Friday, 7 April 2017

Jeremy Corbyn's Parliamentary attempt in 1988 to raise issue of the chemical weapon attack on Kurds

Mr. Jeremy Corbyn (Islington, North) 
May I draw the Leader of the House's attention to early-day motion 868 concerning the problems facing the Kurdish people in Iraq?
[That this House is alarmed at the continuing persecution of Kurdish people in Iraq; records its horror at the way all Kurdish people have been treated in their struggle for a Kurdish nation; demands that Her Majesty's Government request the United Nations to send an independent mission to Iraq to seek safeguards for the Kurdish people and that the International Red Cross be requested to send essential supplies to save the lives of Kurdish people in Iraq.]
Can he find time for a debate on foreign affairs when such matters can be raised, but, in the meantime, will he communicate urgently to the Foreign Secretary and the Prime Minister the need to put pressure on the United Nations to send a team of observers to Iraq to see what has happened there and on the International Red Cross to send urgent medical supplies?

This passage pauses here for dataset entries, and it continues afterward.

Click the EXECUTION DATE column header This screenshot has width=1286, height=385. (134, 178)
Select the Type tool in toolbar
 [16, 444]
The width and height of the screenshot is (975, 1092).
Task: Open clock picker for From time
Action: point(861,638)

Is the right hon. Gentleman aware that today the Committee of Kurdish Organisations in Britain has delivered a letter to the Prime Minister pointing out that already 21,000 have died in Halabja following cyanide and other chemical weapon attacks on the town by the Government of Iraq? The very least that the British Government should, indeed must, do is to demand an end to all chemical warfare and an end to the attacks on the Kurdish people and put pressure on all international agencies to bring urgent humanitarian relief to end the tragic loss of life.